HomeBlogBlogWhat Is The Magic Of Cryptocurrency And Has It Changed?

What Is The Magic Of Cryptocurrency And Has It Changed?

With cryptocurrency very much in the mainstream at this point, with crypto cards making it far easier to access, a lot of people in the decentralised financial space have been reflecting on how much the market has evolved in order to do so.

Whilst there have been booms before 2024, the approval of spot Bitcoin ETFs which allowed bankers, traders and investors to benefit from the crypto market without entering the market at all has fundamentally changed how people engage with the market and the future that it represents.

Some founders have gone even further than this, with Rune Christensen, formerly of Sky (formerly MakerDAO), going so far as to claim that the “magic of crypto is gone” in a social media post.

This has sparked a lot of debate and reflection on crypto in the wake of Bitcoin reaching a six-figure valuation in November 2024, receiving institutional acceptance and support by several world governments and becoming an integrated part of many portfolios in traditional finance.

What was the “magic of crypto”, has it really gone, and what has replaced it if it has?

What Is Meant By The Magic Of Crypto?

The “magic of crypto” is as nebulous a term as it gets, and there will be as many definitions for what it is as there are investors, builders, users and creators in Web3, decentralised finance and cryptocurrency.

Mr Christensen describes it in the same way Hans Gruber described Alexander the Great’s conquests in the film Die Hard; he has claimed there are no more frontiers nor an “unfathomable wonder” to the technology.

The argument is that as crypto has entered a mainstream era, as defined by the availability of crypto products in traditional finance, it inherently stops being quite so decentralised in parts and becomes more firmly integrated into the technological and financial establishment as it exists now.

Has The Magic Truly Gone?

For some who have followed the Bitcoin story from its creation by Satoshi Nakamoto, cryptocurrency was intended to be an entirely alternative system of not only currency but also banking, purchasing and almost everything else.

In the wake of a Great Recession, Bitcoin in specific but cryptocurrency more broadly was seen as the answer, promising a future financial system that could, both technologically and practically, exist without centralised financial institutions or banks.

At its purest level, this particular spark of financial revolution has gone or at least has faded. By definition, Bitcoin and several other major crypto tokens have become “blue chips”; they are trustworthy enough to form the backbone of ETFs, portfolios and the strategies of mainstream financial institutions.

However, at the same time, they do still operate as an alternative to the mainstream market, pivoting more towards being a store of value or a digital commodity more akin to gold.

* AVAILABLE DATA
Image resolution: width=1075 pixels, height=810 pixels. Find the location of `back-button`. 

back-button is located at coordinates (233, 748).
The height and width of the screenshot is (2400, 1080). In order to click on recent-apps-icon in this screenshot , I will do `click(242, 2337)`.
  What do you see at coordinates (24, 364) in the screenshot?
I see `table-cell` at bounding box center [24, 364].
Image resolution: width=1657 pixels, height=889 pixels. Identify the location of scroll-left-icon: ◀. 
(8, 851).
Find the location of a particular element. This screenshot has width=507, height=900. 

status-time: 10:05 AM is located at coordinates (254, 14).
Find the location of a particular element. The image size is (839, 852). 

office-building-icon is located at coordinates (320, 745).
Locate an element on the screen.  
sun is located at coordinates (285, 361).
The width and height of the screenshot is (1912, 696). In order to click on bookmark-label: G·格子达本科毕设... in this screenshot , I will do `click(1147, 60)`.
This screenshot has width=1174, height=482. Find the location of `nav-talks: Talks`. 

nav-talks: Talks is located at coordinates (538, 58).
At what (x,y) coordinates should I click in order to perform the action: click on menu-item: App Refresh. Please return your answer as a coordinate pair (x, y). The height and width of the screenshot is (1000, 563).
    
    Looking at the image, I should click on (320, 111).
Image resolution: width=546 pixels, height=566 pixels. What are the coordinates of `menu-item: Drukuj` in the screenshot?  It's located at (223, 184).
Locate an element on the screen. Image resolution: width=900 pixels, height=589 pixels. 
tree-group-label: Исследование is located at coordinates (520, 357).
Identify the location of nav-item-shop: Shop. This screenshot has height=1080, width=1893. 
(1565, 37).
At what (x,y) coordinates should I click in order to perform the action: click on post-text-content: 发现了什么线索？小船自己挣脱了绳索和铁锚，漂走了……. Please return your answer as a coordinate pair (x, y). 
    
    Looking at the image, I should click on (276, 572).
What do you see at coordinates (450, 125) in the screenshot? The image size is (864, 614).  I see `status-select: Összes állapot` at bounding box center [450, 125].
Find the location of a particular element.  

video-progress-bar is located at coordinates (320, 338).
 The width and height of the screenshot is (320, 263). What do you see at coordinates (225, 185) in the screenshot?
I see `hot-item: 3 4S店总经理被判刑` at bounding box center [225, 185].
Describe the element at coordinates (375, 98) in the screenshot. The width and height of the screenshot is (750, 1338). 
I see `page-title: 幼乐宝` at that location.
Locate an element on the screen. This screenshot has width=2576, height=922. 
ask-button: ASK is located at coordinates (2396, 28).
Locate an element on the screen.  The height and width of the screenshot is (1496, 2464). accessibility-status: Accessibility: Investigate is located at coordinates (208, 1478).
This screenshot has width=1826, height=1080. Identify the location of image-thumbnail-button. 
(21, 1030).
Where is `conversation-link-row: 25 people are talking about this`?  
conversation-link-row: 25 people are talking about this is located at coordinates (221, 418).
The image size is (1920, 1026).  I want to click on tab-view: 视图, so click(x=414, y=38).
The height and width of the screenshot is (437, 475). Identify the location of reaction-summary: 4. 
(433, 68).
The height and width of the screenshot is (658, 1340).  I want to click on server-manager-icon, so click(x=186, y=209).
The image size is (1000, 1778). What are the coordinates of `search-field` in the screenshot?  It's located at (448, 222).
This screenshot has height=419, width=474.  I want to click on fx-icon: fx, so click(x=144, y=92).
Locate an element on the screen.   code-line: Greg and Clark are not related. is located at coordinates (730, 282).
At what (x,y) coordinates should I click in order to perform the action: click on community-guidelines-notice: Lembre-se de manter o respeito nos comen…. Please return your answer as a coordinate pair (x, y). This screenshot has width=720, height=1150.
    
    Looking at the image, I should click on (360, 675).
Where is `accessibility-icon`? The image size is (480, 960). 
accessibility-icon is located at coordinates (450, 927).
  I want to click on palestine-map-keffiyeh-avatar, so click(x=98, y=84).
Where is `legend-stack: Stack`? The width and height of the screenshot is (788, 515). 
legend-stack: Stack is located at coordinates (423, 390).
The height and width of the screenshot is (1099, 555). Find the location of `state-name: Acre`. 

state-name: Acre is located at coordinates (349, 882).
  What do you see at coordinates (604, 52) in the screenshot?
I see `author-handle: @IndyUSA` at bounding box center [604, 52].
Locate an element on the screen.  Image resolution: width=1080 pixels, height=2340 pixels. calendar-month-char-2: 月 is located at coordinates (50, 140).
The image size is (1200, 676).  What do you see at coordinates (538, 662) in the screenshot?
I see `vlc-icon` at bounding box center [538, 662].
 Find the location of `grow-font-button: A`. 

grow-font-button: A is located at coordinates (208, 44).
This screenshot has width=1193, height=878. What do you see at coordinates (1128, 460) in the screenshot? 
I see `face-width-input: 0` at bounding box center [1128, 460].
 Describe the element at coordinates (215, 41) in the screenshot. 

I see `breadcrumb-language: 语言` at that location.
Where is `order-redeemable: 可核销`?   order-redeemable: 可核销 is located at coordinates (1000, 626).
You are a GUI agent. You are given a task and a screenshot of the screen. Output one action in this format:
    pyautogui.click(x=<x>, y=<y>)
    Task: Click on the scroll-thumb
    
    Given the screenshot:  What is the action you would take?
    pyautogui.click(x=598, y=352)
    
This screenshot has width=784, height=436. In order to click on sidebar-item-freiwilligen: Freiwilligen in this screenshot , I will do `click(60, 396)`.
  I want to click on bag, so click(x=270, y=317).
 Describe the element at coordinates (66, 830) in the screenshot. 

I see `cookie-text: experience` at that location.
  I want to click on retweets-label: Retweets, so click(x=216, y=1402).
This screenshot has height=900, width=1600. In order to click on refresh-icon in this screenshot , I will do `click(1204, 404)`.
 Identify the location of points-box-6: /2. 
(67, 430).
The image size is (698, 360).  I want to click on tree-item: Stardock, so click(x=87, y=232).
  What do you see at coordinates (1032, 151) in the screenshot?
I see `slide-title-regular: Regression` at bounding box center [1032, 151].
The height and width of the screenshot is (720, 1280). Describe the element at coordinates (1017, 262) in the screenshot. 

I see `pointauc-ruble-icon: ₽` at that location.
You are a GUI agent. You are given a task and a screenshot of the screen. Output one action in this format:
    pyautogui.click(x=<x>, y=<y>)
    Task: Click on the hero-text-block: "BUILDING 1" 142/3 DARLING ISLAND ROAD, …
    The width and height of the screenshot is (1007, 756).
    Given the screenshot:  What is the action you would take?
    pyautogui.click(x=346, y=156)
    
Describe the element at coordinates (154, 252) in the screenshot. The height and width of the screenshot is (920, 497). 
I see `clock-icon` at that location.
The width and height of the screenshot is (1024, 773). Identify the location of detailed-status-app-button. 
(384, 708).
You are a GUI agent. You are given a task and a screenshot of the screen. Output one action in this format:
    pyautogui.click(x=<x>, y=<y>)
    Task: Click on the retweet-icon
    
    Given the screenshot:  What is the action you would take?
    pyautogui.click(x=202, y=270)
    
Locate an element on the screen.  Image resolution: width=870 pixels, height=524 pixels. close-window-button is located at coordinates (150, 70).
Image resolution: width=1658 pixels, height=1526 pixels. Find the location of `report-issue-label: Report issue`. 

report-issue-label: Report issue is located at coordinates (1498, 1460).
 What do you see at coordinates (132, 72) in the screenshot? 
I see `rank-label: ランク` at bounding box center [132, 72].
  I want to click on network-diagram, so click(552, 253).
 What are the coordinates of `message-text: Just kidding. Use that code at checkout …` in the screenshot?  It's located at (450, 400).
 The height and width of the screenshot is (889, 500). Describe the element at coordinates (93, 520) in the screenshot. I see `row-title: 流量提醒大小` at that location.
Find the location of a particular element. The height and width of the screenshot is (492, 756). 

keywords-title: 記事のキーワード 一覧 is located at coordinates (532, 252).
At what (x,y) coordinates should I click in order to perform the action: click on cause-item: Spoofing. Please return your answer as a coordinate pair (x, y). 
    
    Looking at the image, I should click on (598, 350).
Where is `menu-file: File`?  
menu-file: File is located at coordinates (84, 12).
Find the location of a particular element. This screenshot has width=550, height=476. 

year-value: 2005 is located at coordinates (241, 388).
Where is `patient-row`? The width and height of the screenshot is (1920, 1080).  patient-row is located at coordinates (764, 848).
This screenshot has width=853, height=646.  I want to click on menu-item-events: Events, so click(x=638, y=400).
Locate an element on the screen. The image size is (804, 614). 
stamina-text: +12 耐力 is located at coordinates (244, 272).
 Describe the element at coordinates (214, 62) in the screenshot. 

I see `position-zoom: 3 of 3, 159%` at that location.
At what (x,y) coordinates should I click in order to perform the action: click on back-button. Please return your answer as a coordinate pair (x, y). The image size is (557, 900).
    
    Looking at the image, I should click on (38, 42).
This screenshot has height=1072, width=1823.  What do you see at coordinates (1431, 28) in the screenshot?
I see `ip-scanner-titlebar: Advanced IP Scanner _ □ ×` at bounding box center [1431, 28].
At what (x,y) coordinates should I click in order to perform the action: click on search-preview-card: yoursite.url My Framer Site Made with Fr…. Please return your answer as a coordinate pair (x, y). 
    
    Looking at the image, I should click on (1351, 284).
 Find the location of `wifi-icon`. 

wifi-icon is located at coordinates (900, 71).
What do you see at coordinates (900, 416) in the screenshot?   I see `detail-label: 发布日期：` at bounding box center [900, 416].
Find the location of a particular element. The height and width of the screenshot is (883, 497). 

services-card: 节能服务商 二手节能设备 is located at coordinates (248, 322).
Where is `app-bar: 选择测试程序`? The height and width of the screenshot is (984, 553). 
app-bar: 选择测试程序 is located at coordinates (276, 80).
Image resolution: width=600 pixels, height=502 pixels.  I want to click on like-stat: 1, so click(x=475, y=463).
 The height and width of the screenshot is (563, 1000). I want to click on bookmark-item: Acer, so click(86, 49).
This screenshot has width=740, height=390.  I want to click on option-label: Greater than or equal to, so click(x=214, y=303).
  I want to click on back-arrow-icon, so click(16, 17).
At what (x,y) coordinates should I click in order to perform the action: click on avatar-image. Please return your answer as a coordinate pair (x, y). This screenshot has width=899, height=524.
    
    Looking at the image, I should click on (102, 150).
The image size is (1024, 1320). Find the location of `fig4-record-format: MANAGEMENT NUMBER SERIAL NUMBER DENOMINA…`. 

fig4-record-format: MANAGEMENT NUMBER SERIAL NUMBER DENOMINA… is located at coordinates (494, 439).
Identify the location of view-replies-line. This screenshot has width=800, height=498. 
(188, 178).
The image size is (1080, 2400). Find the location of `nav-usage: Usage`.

* COMPLETE THE FOLLOWING
1. Reproduce word for word the portion of the cryptocurrency article above that opens with the words containing "Some founders have" and closes with "in traditional finance.".
2. Pick up the article on the magic of cryptocurrency at its final sentence and keep writing from there.

* RESPONSES BY ITEM NUMBER
1.
Some founders have gone even further than this, with Rune Christensen, formerly of Sky (formerly MakerDAO), going so far as to claim that the “magic of crypto is gone” in a social media post.

This has sparked a lot of debate and reflection on crypto in the wake of Bitcoin reaching a six-figure valuation in November 2024, receiving institutional acceptance and support by several world governments and becoming an integrated part of many portfolios in traditional finance.

2.
In that sense, it is still an alternative; Web3 technologies are still being developed and people have not stopped interacting directly with crypto separately from the mainstream financial markets.

What Has Fundamentally Changed?

When crypto started in 2009, it was primarily a fascinating technological exercise. Bitcoin could be mined at such a rapid rate and its value was so low that it took over a year for a purchase to even be made using it. It was a collection of technological innovations and ambitious dreams.

Over the following 16 years, crypto would fundamentally change; Ethereum would allow the blockchain to be more than a ledger of financial transactions, whilst the dream of a digital gold-like commodity and a practical digital currency would come far closer to reality.

There are entire ecosystems for buying, selling and trading an unfathomable number of tokens across dozens of different blockchains, with tokens being used not only as a store of value but also allowing access to services, voting rights via decentralised autonomous organisations and so on.

At the same time, there is a far greater awareness of what makes a token successful or unsuccessful, with both regulatory and investor scrutiny examining ambitious claims far more closely than would have been the case in the past.

As well as this, institutional involvement has an effect on which tokens will be successful, something that is significantly different to how crypto used to be.

Crypto stood at the intersection between technology and finance, but as traditional institutions become more involved, the latter takes precedence over the former and making crypto a known, trusted quantity takes precedence over innovation.

These institutions include governments, with the regulation of the market, Bitcoin laws and treasuries of digital assets being adopted around the world.